John Lott affirme qu’on ne pourra jamais comparer scientifiquement le taux d’homicide d’un pays à l’autre, avec ou sans armes, parce qu’il y a trop de critères qui entrent en compte. Puis il montre plein de graphiques qui comparent scientifiquement le taux d’homicide d’un pays à l’autre, avant ou après l’interdiction de posséder une arme : avant l’interdiction, la ligne descend, après, elle augmente, tellement qu’on en oublie tous les autres critères (historiques, socio-économiques, géopolitiques) entrant en compte. La ligne du temps commence et s’arrête toujours aux années que John Lott a décidé de montrer.

Puis, il compte les morts et les blessés dans un tableau, aux Etats-Unis et en Europe. La détention d’armes dissimulées, dit-il, peut aider à contrer une tuerie de masse. Son échantillon montre qu’il y a eu 0,083 tué par million d’habitants dans ce contexte en Europe, contre 0,089 tout au plus aux Etats-Unis, alors-pourquoi-bannir-les-armes. Mais il montre aussi que le ratio des blessés s’élève à 0,19 en Europe, contre 0,087 aux Etats-Unis, alors-pourquoi-bannir-les-armes.

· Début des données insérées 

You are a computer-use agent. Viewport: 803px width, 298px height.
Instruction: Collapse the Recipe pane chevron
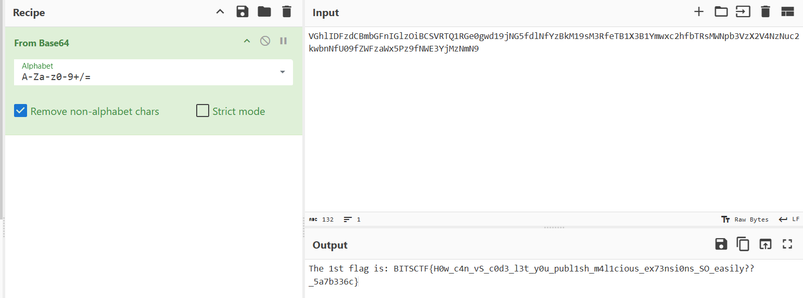[220, 11]
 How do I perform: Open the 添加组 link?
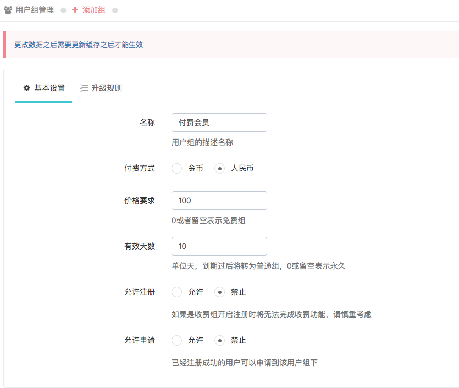(x=93, y=10)
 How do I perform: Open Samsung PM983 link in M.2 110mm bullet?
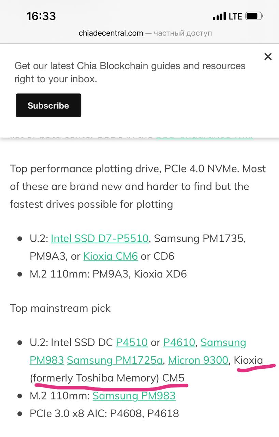(x=134, y=396)
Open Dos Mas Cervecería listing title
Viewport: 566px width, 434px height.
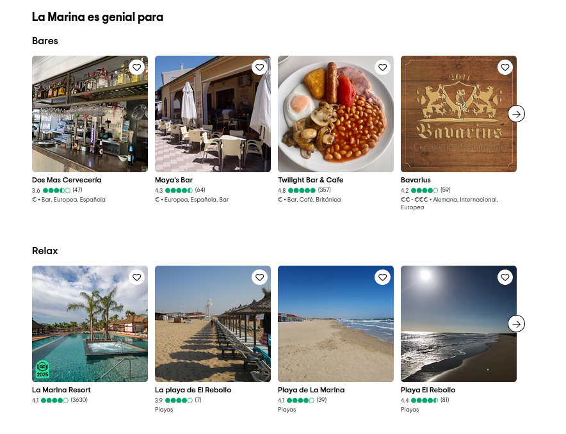67,181
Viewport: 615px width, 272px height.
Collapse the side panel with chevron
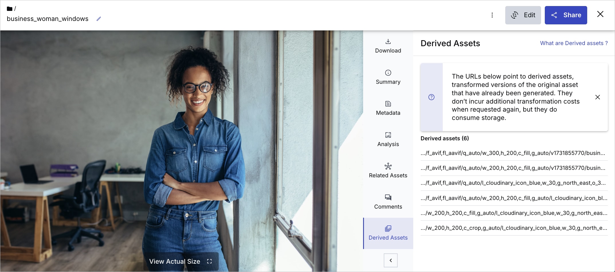pos(391,261)
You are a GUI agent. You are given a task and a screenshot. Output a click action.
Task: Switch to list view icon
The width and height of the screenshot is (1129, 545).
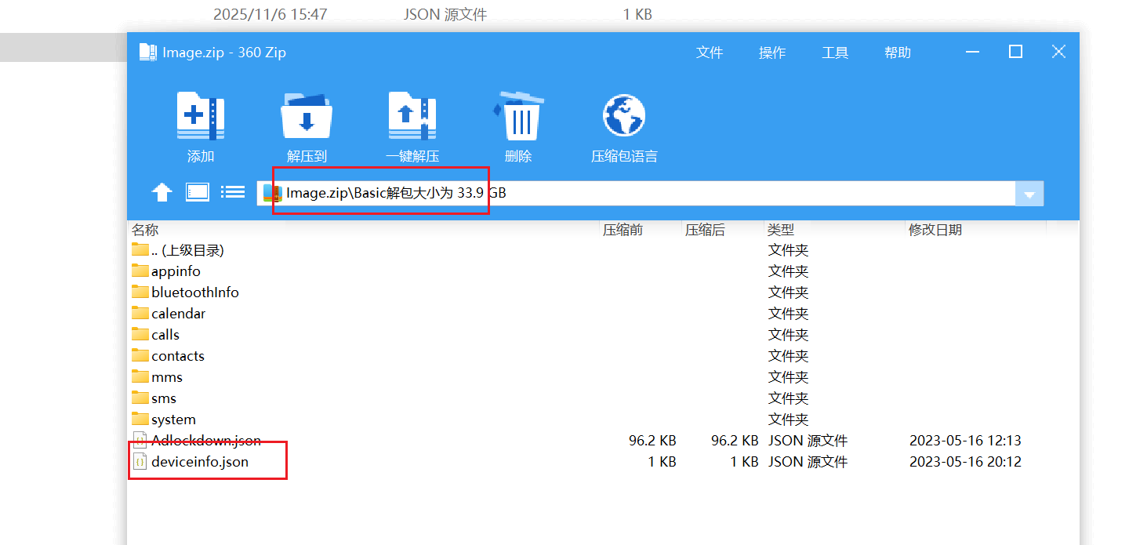click(233, 192)
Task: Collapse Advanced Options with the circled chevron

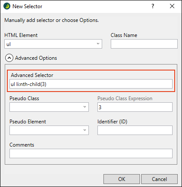Action: [9, 58]
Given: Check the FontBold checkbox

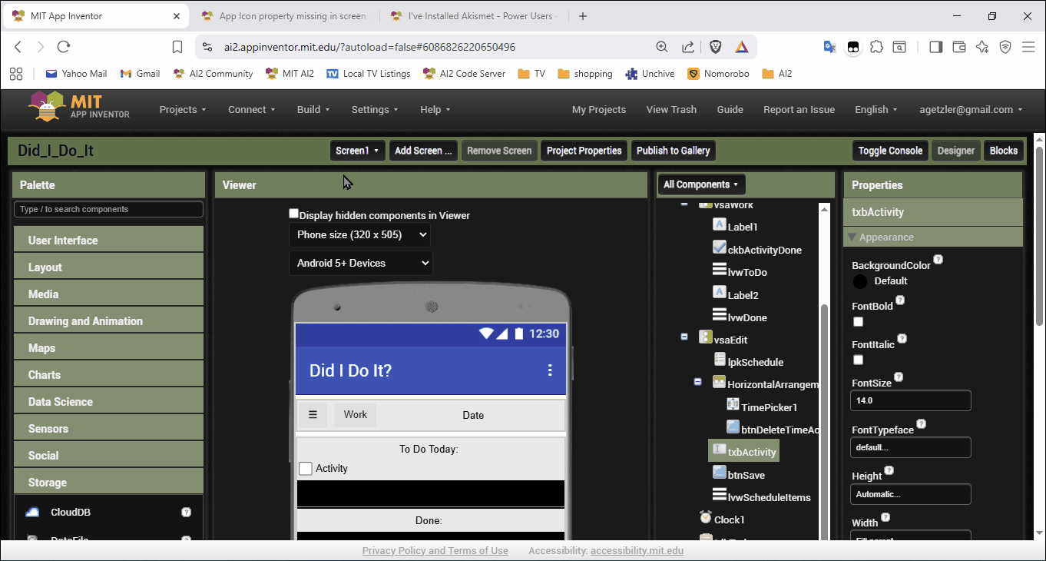Looking at the screenshot, I should [x=859, y=322].
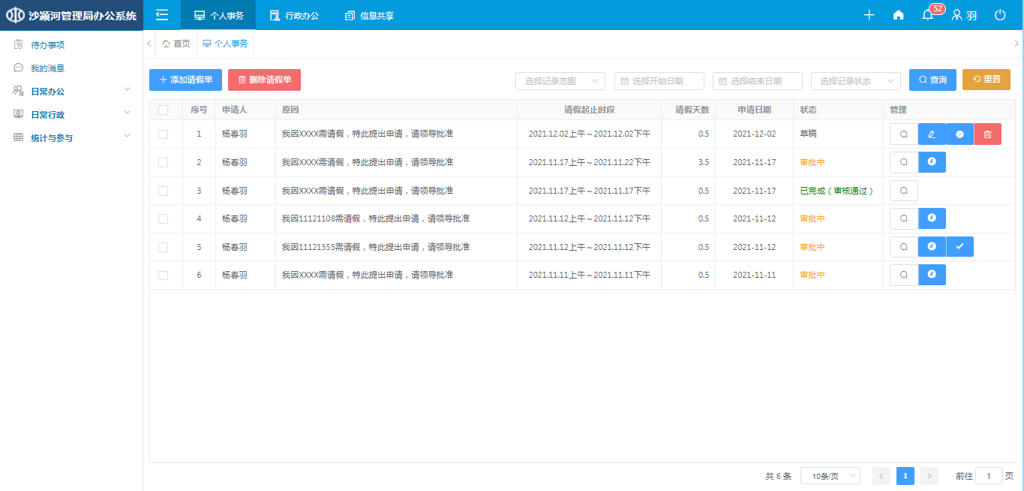Open the notification bell with 52 badge
The width and height of the screenshot is (1024, 491).
928,16
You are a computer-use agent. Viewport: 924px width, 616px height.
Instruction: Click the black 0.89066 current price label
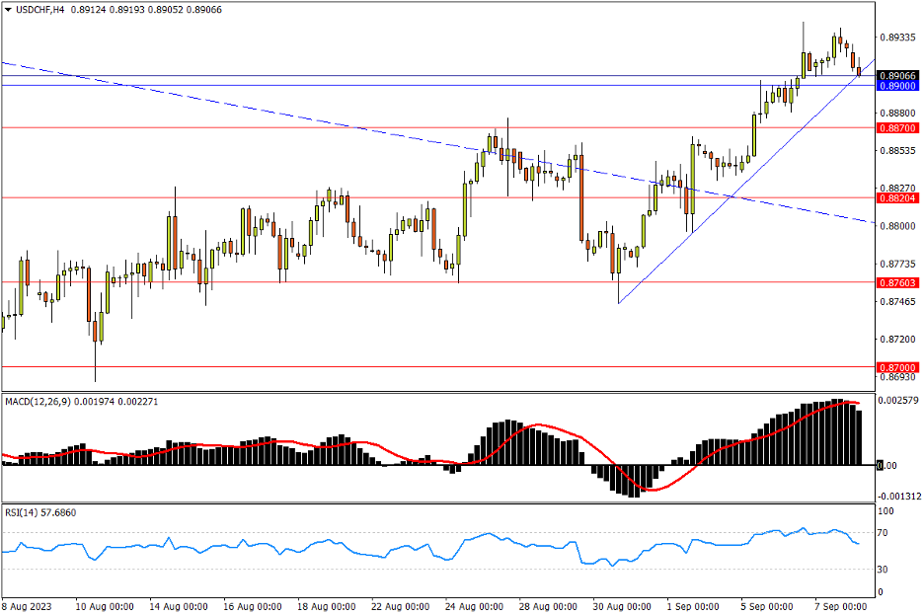(898, 75)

Enfin, il y a les questions-réponses. Tellement interminables qu’on aimerait finalement détenir une arme dissimulée pour suggérer avec insistance à l’assemblée d’arrêter de poser des questions qui en amènent d’autres.  » Monsieur Lott, nous sommes déjà convaincus, mais comment convaincre ceux qui ne pensent pas comme nous, vu que la presse ne nous aide pas ? « , demande l’un. Monsieur Lott se le demande aussi. Craignant d’être harcelé sur cette question lors du drink qui n’arrive jamais, le journaliste perd de sa vaillance. Et décide de reprendre sa liberté avant la fin, faisant fi de la revendication salariale qui lui avait traversé l’esprit.